**Texte affiché**.
------------------------------------------------------------------------
J’enseigne sensiblement le même contenu depuis plusieurs années.
l'édition, l'écriture, le sens,
le numérique, le web, l'internet,
le média, la machine, la fabrique.
et j’y trouvai jusqu’ici un mouvement comme une brise d’air, un goût concentré d’actuel, une utilité bien d’aujourd’hui
les nouveaux médias, les révolutions digitales à porté de main,
la culture du partout et maintenant, les phénomènes de l'ensemble,
ces choses qui sont en train de se nouer sous nos yeux.
Or, cette semaine, pour la première fois, j’ai eu l’impression d’enseigner la culture antique ou une archéologie du monde
les faits qui nous semblent si étrangères par leur dépouillement,
les réalités dont on ne peut plus saisir la vivacité que dans une poussière surrannée,
ces choses dont on parle au passé et dont les noeuds sont aujourd'hui des acquis.
Ce n’est pas que les visages étudiants étendaient leur commissures ostensiblement à la découverte de leur propre entendement écartement, ou qu’ils projettaient leur attention au travers des cadres blancs des fenêtres, non ils étaient bien là, faisant face à la mienne.
Mais au fond de leur pupilles, j’ai cru apercevoir une question, celle-ci
De quoi devons-nous nous étonner ?
------------------------------------------------------------------------
**Contenu des données**.
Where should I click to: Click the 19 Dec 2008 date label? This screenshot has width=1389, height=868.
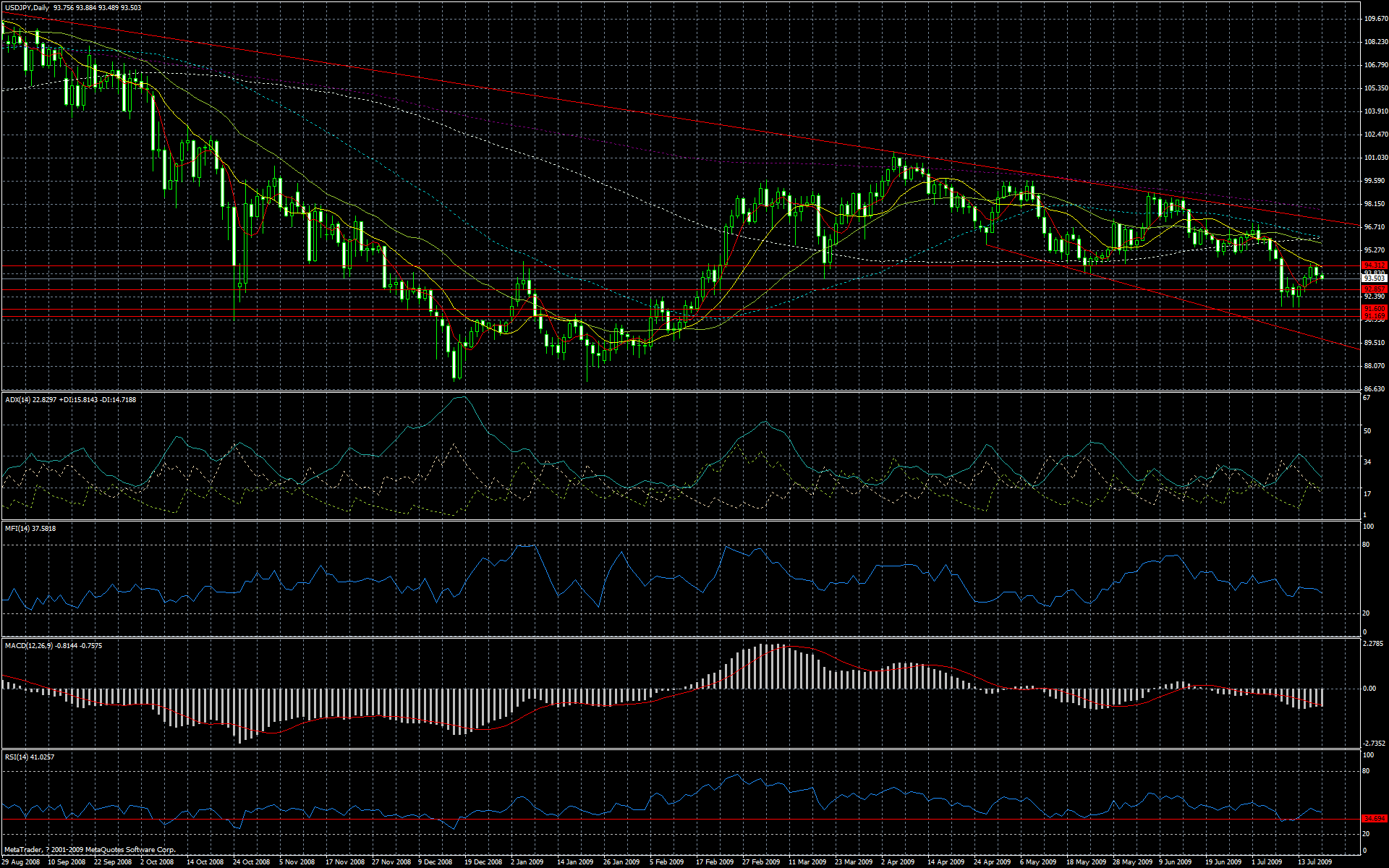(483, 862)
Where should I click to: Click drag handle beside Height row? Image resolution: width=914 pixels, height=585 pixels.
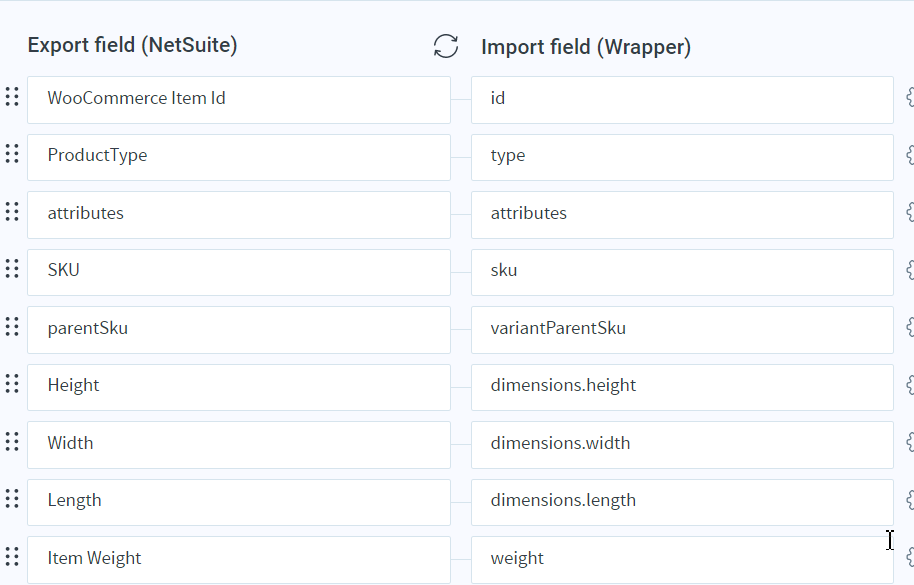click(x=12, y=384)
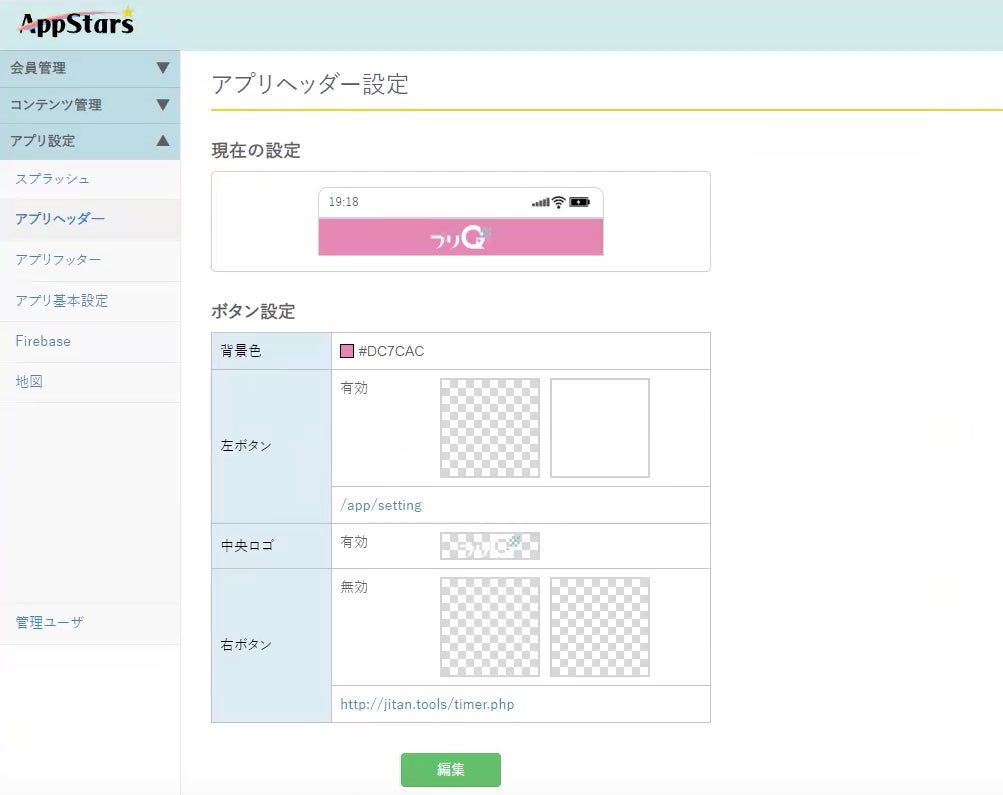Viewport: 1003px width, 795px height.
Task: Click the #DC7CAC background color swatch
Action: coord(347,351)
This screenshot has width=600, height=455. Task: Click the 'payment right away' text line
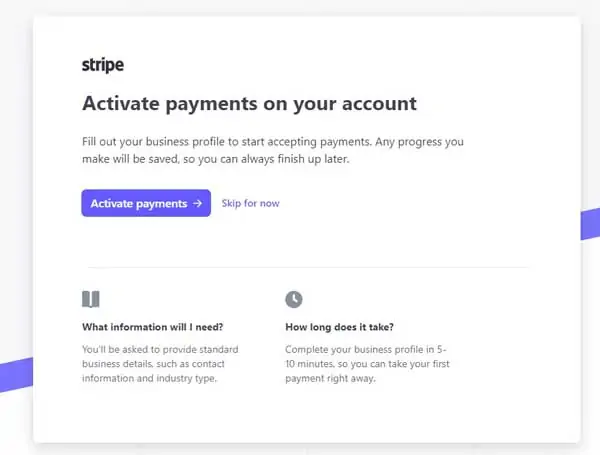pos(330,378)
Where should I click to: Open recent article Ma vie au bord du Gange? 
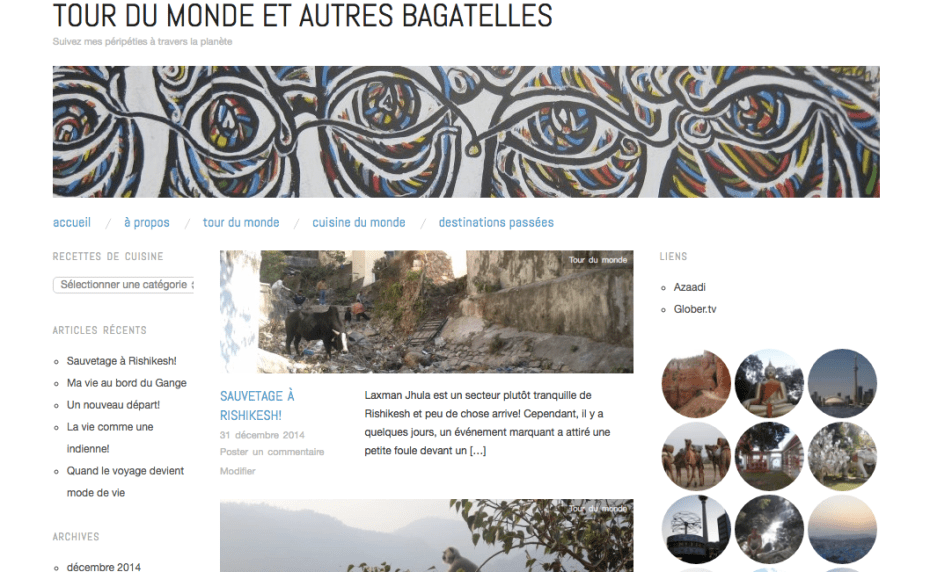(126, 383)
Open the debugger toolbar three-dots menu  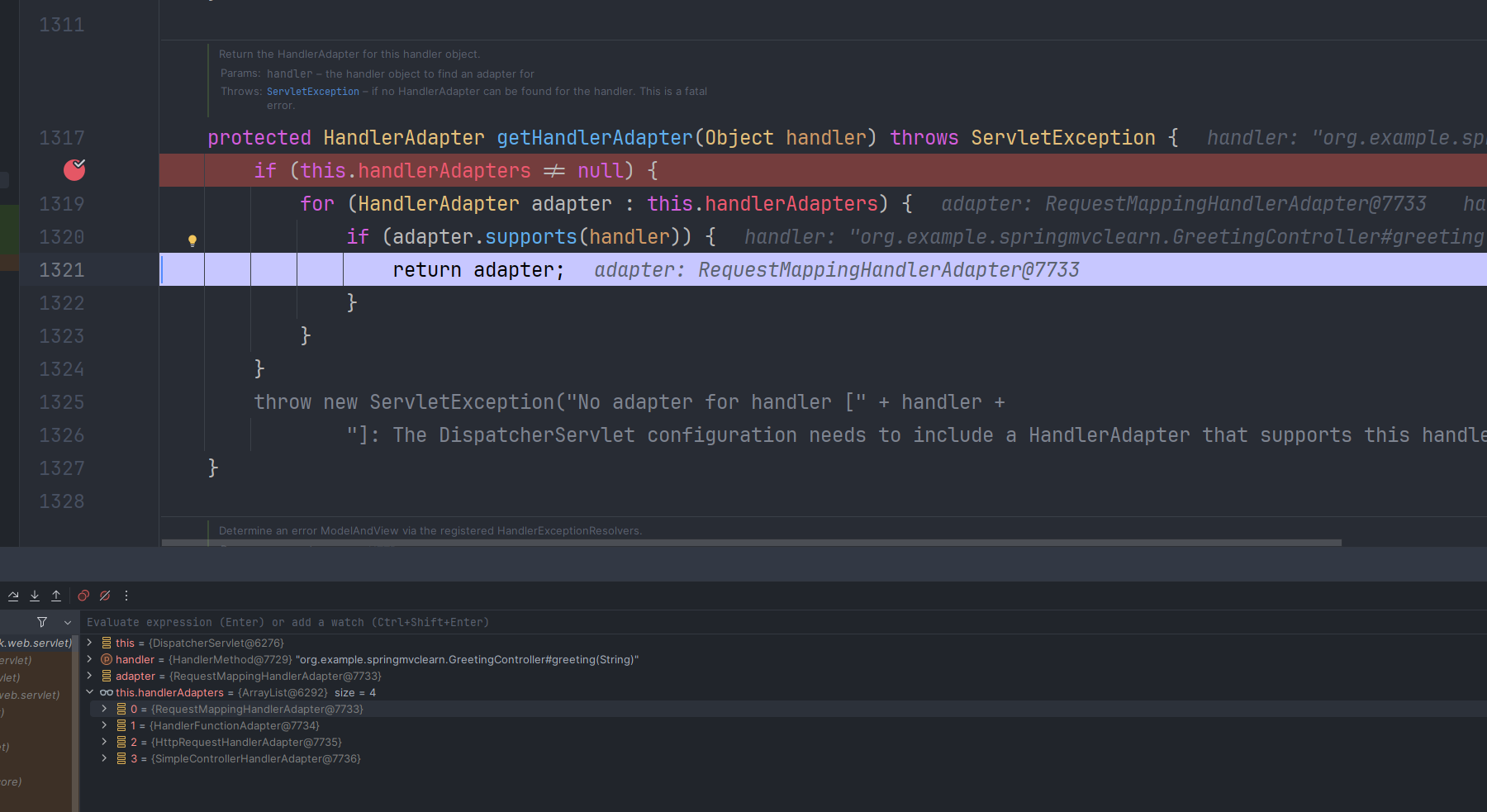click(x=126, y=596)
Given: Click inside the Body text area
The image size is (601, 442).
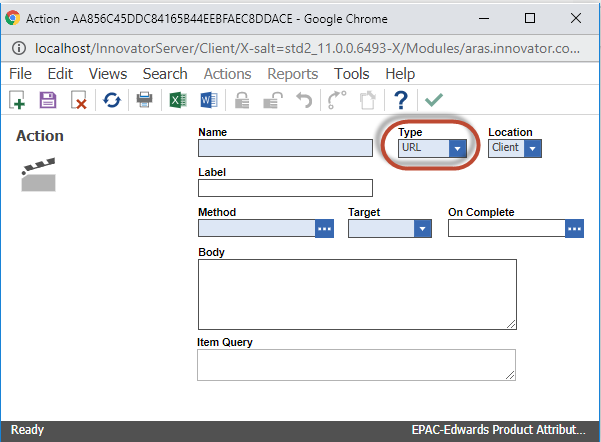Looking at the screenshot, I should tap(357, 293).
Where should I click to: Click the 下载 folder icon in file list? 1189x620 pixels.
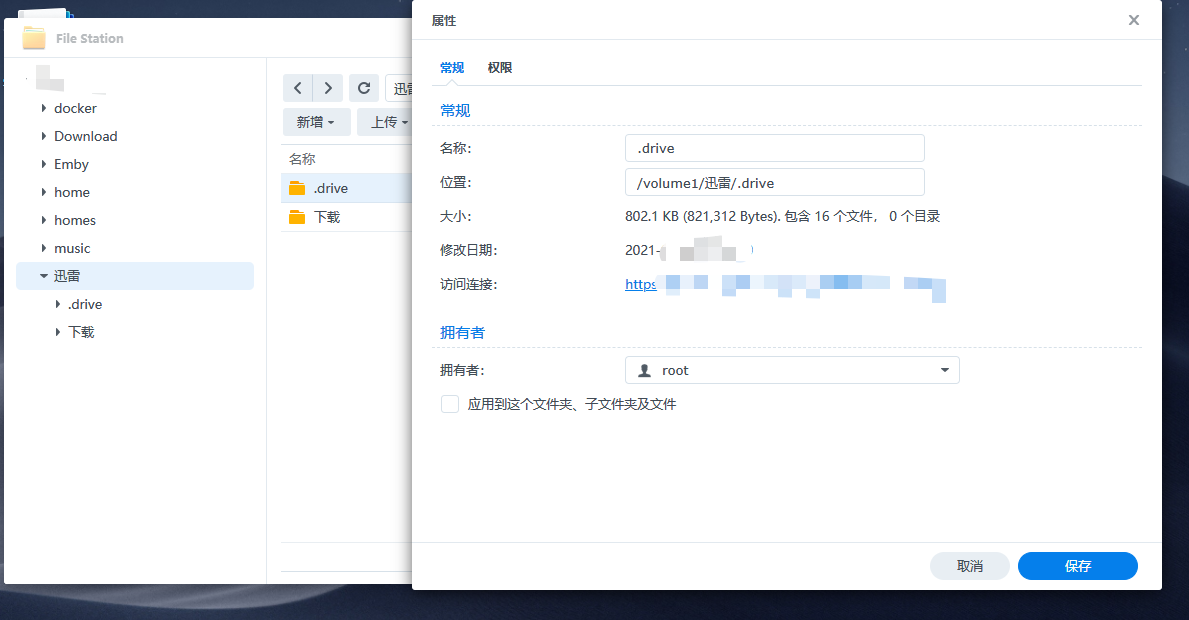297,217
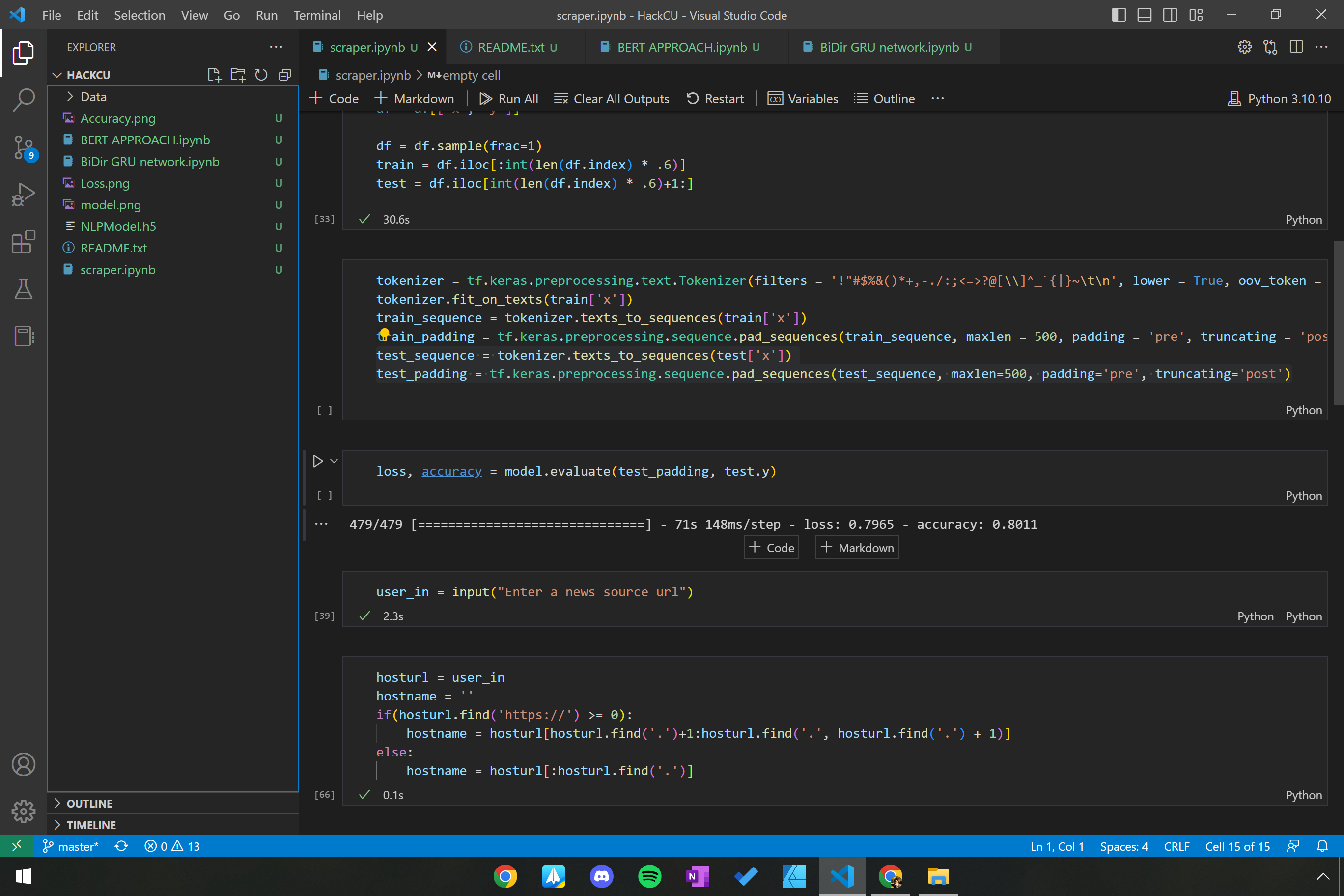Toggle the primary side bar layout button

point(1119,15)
------------------------------------------------------------------------
D'après le texte affiché, quelle question la personne qui enseigne a-t-elle cru apercevoir au fond des pupilles des étudiants ?

« De quoi devons-nous nous étonner ? »